_PROBLEM TO SOLVE_:
Nothing outside the range below should be printed. Output exactly the lines from the line with "This screenshot has height=605, width=583." to the line with "Task: Switch to the '371 K Followers' tab", both included.

_EXCERPTED RECORDS_:
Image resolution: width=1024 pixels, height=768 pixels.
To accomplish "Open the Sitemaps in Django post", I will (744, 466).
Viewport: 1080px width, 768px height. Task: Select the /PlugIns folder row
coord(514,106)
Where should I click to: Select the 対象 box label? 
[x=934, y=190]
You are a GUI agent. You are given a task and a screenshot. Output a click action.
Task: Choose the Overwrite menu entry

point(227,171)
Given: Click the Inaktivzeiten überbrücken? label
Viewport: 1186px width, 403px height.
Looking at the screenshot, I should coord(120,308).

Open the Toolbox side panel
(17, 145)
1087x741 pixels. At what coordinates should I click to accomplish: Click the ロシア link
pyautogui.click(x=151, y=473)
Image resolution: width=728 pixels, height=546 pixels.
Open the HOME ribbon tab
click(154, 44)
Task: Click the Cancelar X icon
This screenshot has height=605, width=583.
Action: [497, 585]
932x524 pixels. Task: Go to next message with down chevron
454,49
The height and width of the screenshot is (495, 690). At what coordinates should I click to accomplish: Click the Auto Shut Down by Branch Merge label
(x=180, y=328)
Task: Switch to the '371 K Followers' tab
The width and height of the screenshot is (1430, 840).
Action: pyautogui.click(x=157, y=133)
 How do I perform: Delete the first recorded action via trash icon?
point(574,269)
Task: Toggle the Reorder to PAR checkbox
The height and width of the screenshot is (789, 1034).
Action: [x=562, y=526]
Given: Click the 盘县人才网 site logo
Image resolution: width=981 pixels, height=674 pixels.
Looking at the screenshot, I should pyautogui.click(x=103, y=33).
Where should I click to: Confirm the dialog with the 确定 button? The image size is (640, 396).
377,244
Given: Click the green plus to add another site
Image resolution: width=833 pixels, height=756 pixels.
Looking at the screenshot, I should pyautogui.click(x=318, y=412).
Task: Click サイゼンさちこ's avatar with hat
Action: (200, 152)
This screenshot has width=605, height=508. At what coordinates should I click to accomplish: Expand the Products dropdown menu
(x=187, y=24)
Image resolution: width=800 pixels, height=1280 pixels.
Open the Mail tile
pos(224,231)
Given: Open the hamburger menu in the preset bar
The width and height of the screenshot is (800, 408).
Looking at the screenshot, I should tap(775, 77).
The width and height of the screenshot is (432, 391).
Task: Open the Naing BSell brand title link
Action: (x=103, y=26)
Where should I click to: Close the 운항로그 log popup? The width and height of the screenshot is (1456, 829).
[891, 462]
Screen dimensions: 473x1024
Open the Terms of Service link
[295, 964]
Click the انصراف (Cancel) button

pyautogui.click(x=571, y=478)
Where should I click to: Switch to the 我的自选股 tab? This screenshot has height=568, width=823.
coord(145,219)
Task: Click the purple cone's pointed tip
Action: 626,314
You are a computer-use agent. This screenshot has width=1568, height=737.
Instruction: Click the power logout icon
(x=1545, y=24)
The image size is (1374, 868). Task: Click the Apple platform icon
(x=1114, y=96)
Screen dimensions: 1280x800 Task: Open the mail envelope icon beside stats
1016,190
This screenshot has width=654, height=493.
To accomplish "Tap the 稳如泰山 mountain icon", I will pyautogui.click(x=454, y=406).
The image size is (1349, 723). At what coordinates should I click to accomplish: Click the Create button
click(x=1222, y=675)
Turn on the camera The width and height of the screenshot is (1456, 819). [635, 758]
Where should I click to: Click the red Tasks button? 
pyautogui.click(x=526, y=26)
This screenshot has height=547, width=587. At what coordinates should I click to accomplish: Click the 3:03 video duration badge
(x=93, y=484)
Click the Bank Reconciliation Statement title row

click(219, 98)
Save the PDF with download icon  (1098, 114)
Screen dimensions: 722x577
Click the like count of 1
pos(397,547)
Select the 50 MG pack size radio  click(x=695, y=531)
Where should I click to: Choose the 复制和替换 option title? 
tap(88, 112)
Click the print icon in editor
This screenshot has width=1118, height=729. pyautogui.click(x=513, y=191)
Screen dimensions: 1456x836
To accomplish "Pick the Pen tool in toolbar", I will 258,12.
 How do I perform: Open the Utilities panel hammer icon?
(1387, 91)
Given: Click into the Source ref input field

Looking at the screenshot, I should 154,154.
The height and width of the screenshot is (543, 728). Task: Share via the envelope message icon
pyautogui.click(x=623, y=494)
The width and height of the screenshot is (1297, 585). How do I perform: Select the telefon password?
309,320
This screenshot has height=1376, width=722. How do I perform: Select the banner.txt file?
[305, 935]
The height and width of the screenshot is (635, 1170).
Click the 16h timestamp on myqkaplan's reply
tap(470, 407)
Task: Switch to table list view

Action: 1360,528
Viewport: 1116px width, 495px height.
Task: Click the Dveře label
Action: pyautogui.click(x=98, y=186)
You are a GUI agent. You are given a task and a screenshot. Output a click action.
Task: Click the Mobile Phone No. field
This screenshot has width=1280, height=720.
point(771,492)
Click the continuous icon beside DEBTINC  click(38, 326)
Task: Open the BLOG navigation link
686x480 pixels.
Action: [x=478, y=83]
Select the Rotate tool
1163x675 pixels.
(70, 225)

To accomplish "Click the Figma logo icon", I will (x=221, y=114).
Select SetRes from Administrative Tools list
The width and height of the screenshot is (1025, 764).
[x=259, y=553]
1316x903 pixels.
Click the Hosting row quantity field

_RESPONSE AREA_:
This screenshot has height=605, width=583.
Action: [497, 585]
932x524 pixels. Task: Go to next message with down chevron
454,49
The height and width of the screenshot is (495, 690). At what coordinates should I click to accomplish: Click the Auto Shut Down by Branch Merge label
(x=180, y=328)
Task: Switch to the '371 K Followers' tab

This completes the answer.